AVAILABLE DATA.
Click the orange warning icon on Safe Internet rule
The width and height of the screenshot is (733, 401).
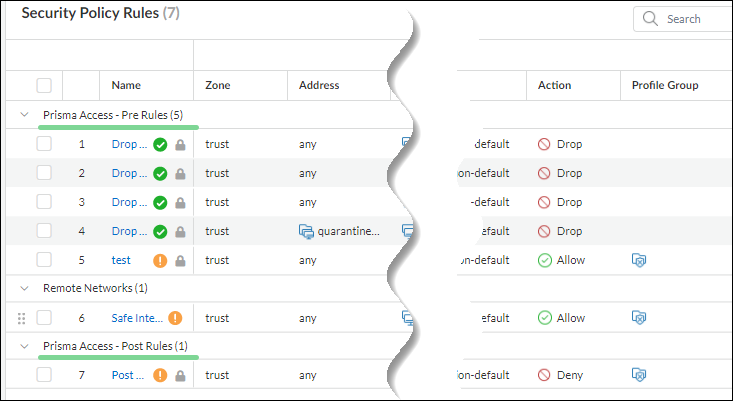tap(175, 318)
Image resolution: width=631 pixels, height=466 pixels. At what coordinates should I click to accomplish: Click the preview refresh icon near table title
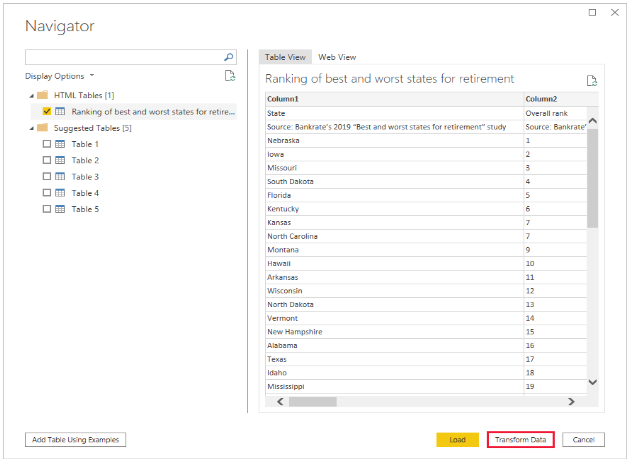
...
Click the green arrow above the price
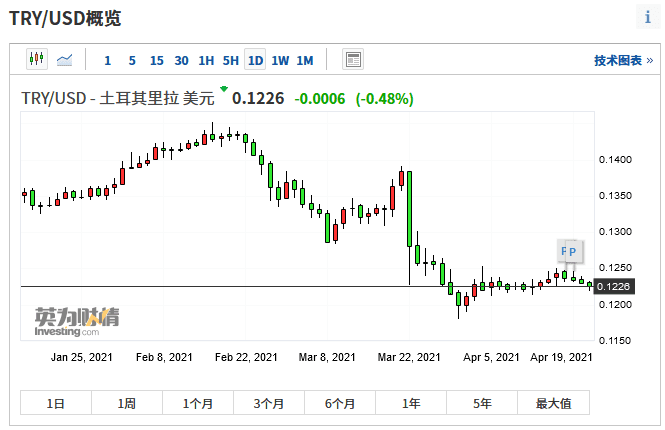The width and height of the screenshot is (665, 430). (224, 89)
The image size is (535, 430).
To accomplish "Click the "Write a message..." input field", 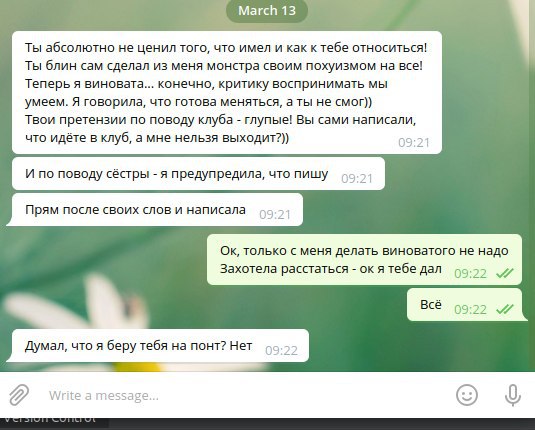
---
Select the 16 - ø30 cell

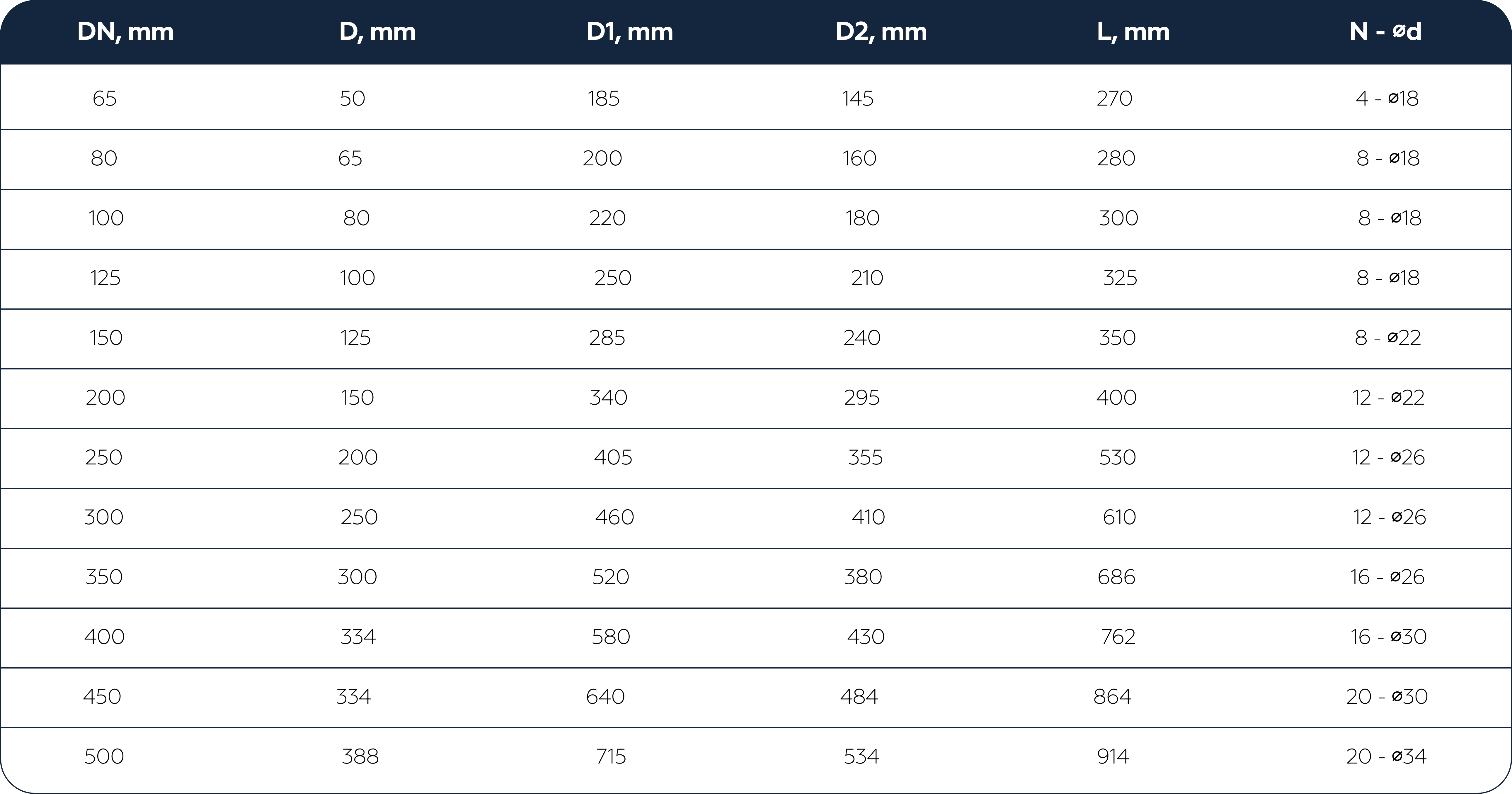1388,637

WHAT THE TASK ASKS. When copying from the data above, print only the lines from the line containing "Click the orange" to the line containing "Image resolution: width=631", exactly, and leave the pictures out.

TASK ANSWER.
Click the orange warning icon on Safe Internet rule
The width and height of the screenshot is (733, 401).
tap(175, 318)
Image resolution: width=631 pixels, height=466 pixels. At what coordinates should I click to accomplish: Click the preview refresh icon near table title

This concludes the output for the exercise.